Enele Sosene Sopoaga PC (born 10 February 1956) is a Tuvaluan diplomat and politician who was Prime Minister of Tuvalu from 2013 to 2019.

Sopoaga was elected to Parliament in the 2010 general election. He served as Deputy Prime Minister and Minister for Foreign Affairs, the Environment and Labour in Prime Minister Maatia Toafa's short-lived government from September to December 2010. Following an unsuccessful bid for the premiership in December 2010 (with Toafa's support), he became leader of the Opposition to prime minister Willy Telavi's government.[1] He became caretaker prime minister on 1 August 2013 following Telavi's removal by the Governor General, in the context of a political crisis.[2] A day later, on 2 August 2013, the opposition successfully voted out Telavi's government in a no confidence vote.[3] Following this, a ballot was held to elect the new prime minister of Tuvalu and Sopoaga won with 8 votes to 4. He was sworn in on 5 August 2013, and created his ministry the same day.[4]

Personal life and education[edit]

Sopoaga received a Certificate in Diplomatic Studies from Oxford University in 1990, and a master's degree from the University of Sussex in 1994.[5][6] Sopoaga and his wife, Salilo Enele, have three children.[7]

He is the younger brother of Saufatu Sopoaga, who was prime minister from 2002 to 2004.

Written problem |
Name every person identified by name in the passage about Tuvalu's former prime minister. The listing that follows comes from a separate source.

Information supplied |
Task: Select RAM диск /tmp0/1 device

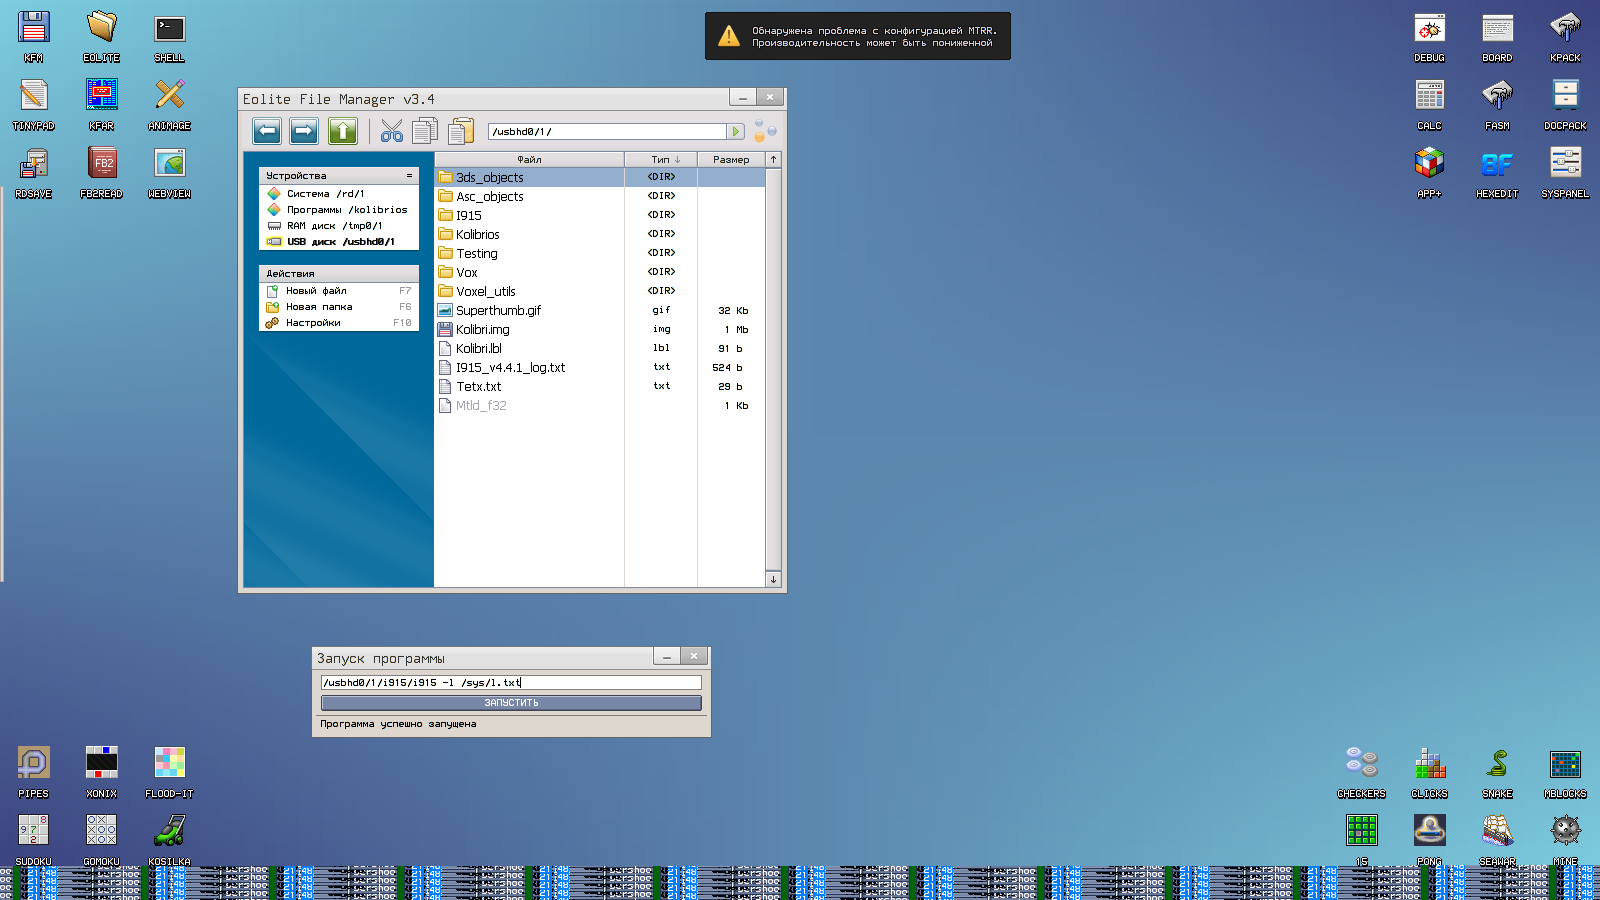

Exercise response |
Enele Sosene Sopoaga, Maatia Toafa, Willy Telavi, Salilo Enele, Saufatu Sopoaga